She connected with Mike Craver when he was a member of the Red Clay Ramblers band, and she worked with the band for eight years. She will work with it again on her next project, Kudzu, which is being created by cartoonist Doug Marlette.

Even though the Arkansas setting of "Radio Gale" may seem politically fortuitous, the concept actually pre-dated Bill Clinton's election to the presidency.

"Mark Hardwick and I first got the idea in 1990," Craver said. "We toyed with it on and off for a year and then in 1991 we did a production of Oil City Symphony at the Arkansas Rep Theater in Little Rock. We fell in love with Arkansas then."

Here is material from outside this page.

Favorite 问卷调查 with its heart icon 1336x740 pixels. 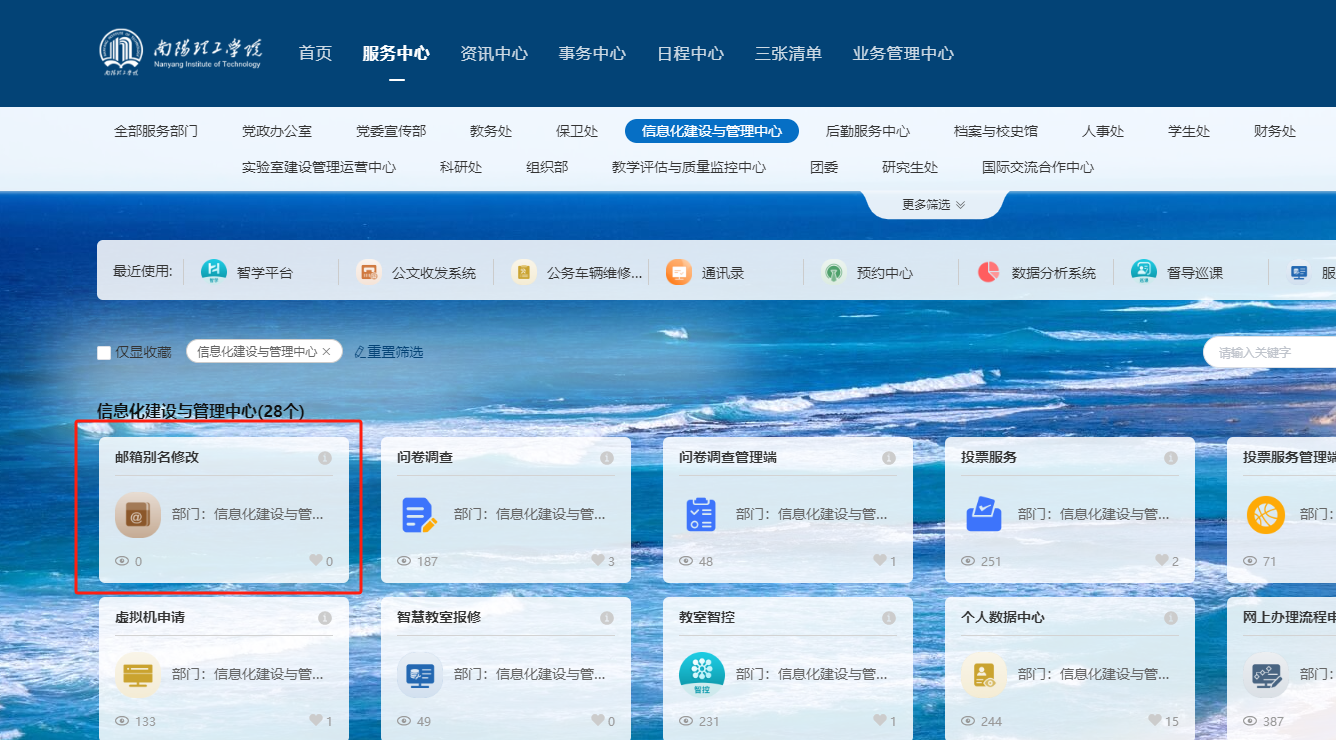pos(598,560)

Encouraged by the theater's artistic director, Cliff Baker, Craver and Hardwick submitted Radio Gals to him and Baker wanted to schedule it for his next season.

In that production, Craver and Hardwick took on the roles of the elderly Swindle sisters because they didn't have time to find appropriate musician-actresses.

"During one performance, one of Mark's fake bosoms fell out while he was doing a dance step," Craver said. "He didn't miss a beat, kicking it back under the piano."

After Hardwick's death from AIDS, Craver suspended work on the show for a year and finally returned to it with the help of actress-writer Debra Monk. Eventually it went on tour and made its way to New York, where it has won unanimous critical acclaim.